Supplied data section start
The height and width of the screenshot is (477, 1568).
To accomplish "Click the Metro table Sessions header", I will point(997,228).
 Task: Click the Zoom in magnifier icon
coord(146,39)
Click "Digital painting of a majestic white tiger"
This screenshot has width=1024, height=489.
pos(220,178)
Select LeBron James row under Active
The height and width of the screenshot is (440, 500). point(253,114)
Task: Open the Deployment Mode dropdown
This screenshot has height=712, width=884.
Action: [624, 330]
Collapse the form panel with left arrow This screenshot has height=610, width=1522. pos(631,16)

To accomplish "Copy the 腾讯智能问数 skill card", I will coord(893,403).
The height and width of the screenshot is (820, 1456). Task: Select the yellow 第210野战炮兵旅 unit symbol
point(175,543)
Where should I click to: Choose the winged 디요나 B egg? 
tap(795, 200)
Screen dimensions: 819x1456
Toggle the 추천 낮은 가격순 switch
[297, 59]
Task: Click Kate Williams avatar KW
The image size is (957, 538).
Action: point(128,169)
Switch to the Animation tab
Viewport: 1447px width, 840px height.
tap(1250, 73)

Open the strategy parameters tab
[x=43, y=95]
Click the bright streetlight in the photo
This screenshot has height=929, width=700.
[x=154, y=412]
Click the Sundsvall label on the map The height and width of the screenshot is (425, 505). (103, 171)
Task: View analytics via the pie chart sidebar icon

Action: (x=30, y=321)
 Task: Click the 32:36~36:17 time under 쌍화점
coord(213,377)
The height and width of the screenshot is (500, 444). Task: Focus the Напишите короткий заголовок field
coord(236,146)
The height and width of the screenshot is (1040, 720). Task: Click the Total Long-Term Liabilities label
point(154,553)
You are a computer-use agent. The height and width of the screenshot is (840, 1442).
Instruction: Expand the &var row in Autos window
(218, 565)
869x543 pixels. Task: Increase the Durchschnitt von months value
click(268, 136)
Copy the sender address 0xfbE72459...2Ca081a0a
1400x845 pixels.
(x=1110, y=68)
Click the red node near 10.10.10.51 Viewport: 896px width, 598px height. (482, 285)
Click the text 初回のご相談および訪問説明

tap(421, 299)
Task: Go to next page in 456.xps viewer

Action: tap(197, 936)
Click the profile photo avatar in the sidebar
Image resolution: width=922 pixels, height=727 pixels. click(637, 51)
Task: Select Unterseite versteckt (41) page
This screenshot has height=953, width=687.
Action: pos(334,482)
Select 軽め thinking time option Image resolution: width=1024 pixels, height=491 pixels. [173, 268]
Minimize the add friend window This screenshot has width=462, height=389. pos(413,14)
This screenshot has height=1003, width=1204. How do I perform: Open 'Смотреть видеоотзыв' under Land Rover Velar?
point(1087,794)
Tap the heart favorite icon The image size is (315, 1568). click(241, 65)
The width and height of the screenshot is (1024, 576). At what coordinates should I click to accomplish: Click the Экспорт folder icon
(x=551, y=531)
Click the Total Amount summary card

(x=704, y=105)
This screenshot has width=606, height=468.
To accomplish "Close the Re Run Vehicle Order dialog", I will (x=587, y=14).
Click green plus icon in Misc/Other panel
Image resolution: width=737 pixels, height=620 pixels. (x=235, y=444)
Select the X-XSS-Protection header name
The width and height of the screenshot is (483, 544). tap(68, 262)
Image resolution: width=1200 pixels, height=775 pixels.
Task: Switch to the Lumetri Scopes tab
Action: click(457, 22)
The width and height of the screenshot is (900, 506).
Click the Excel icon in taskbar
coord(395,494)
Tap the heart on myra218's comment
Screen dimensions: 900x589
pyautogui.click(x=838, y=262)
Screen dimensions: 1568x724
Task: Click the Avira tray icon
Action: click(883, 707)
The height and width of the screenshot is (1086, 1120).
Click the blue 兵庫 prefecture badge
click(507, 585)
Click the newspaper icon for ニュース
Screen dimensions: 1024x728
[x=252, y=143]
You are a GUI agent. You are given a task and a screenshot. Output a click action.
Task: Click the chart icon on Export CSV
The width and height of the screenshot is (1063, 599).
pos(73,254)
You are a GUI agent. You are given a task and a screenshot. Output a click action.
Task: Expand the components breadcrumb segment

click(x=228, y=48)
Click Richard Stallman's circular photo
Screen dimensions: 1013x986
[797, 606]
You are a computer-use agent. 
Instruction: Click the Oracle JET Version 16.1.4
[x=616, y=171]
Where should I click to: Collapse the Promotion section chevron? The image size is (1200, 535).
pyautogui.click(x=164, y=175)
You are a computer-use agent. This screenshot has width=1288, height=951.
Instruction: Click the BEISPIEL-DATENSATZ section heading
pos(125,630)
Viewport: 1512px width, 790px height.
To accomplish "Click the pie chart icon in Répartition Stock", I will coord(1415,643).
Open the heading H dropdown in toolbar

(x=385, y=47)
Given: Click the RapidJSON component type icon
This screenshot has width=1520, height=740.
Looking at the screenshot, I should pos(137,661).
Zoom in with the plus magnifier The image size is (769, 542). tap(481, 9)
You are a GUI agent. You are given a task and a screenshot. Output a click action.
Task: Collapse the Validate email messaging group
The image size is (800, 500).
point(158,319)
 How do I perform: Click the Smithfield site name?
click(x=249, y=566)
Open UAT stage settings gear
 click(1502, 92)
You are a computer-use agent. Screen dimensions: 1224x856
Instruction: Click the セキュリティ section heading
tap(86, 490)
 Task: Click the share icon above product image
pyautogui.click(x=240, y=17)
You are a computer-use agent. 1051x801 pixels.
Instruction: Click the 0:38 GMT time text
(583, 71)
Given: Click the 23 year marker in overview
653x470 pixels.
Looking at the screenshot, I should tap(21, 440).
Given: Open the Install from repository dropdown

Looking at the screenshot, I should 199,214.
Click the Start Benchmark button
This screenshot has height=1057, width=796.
Supplied data section end
» **Work required**: Set down exactly, and only, the lines from the one containing "Given: Open the" to the final line of the data.

» **Result**:
Given: Open the Install from repository dropdown

Looking at the screenshot, I should 199,214.
Click the Start Benchmark button
This screenshot has height=1057, width=796.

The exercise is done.